He Government of Morocco has officially requested this Friday help Spain to refloat his patrol boat, stranded in the waters of Melilla since more than 30 hours.
According to Europa Press, citing Melilla port sources, the regime of Mohamed VI has activated the operation to request the intervention of specialized means that could arrive from Cádiz, Almería and Cartagena (Murcia).
As a result, the Government Delegation announced around 6:00 p.m. that “due to the situation of the Moroccan patrol boat stranded on the South Dock, the National Maritime Rescue Plan has been activated to proceed to rescue it“.
Since this Thursday at around 10:30 a.m. the Moroccan military and police vessel ran aground next to the South Dam of Melilla, the work to try to recover the patrol boat was being carried out by the Royal Moroccan Navy y two tugboats arrived from the neighboring country, but the jobs have been until now fruitlessEuropa Press continues.
After 30 hours of the maritime incident, these port sources have stressed that the Moroccan authorities have requested Spanish collaboration given that the boat, named ‘El Kaced’has not only been recovered, but has even worsened his situation because part of the boat is sunken, specifically “the stern part.”
Before Morocco’s decision, the Port Authority of Melilla had already taken preventive measures in case a patrol boat spill and thereby avoid, should this occur, environmental damage to the Melilla coast.
The Port Authority has put a permanent guard with its police at the South Dam, in case a spill occurs, and at that same moment give notice so that its environmental office applies emergency measures in this type of case.
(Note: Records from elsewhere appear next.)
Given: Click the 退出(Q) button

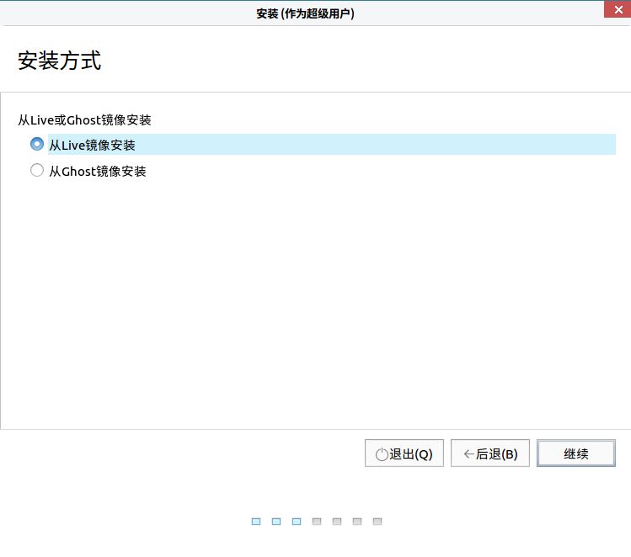Looking at the screenshot, I should pyautogui.click(x=404, y=454).
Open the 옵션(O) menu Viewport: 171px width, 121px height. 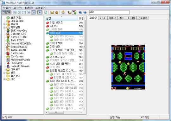(x=29, y=8)
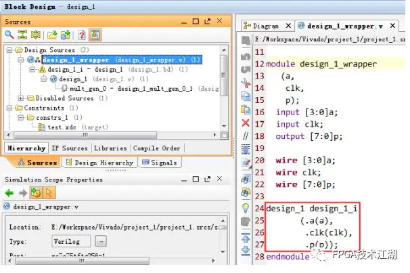Collapse the Design Sources tree node

[9, 50]
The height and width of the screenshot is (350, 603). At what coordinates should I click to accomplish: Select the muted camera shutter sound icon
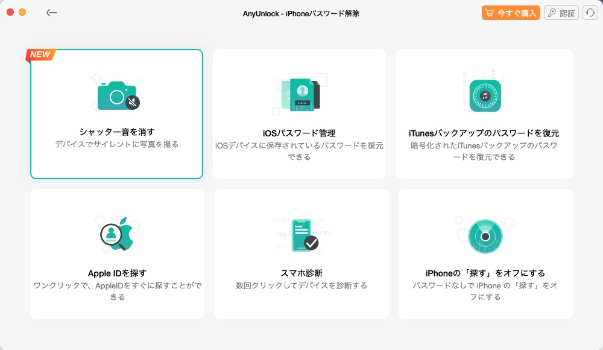point(116,95)

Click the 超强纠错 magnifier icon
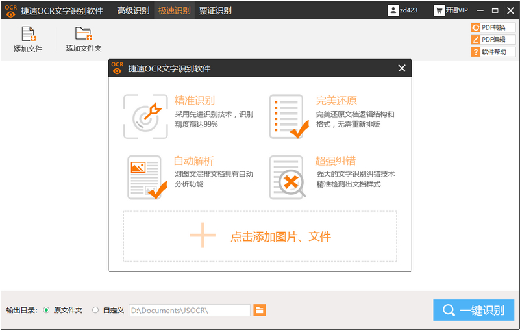288,178
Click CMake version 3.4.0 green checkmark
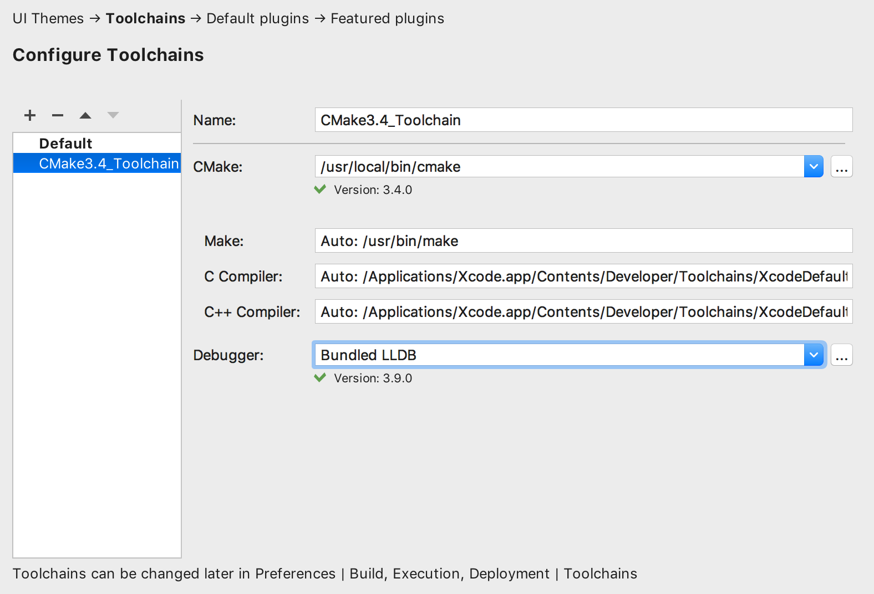 pyautogui.click(x=320, y=190)
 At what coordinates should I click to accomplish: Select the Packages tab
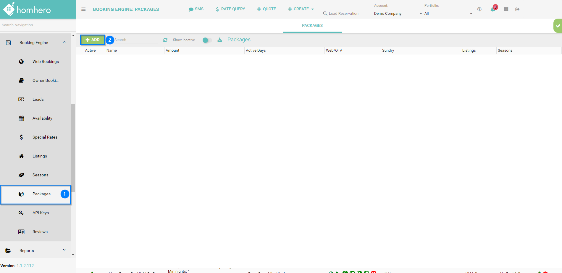312,26
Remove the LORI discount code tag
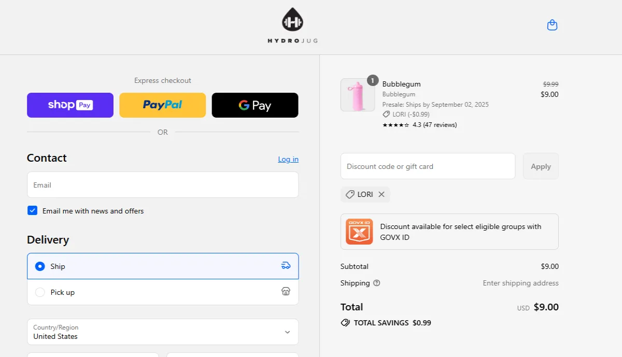 (381, 194)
In fact, the president of the public body himself, Manuel Ángel Quevedo, has been following the rescue work of the patrol boat and the consequences if this operation is not possible.
This incident occurred near the South Dam of Melilla, next to La Hípica beachlocated more than half a kilometer from Moroccan port of Beni-Enzar.
From that moment on, the port authorities are “on alert” in case the patrol boat finally ends up sinking and a spill occurs, in which case they activate the emergency measures established by the protocol for emergency situations of this type. They have asserted that the vessel “It has a leak in the hull and they spend all day with the bilge pump“to try to keep it from sinking.
According to these sources, the Moroccan patrol boat left Thursday morning of his base port in Nador when the engines shut down, apparently “due to a breakdown,” and the east wind pushed the boat against the submerged breakwater of the South Dike, in Melillaat which time it ran aground.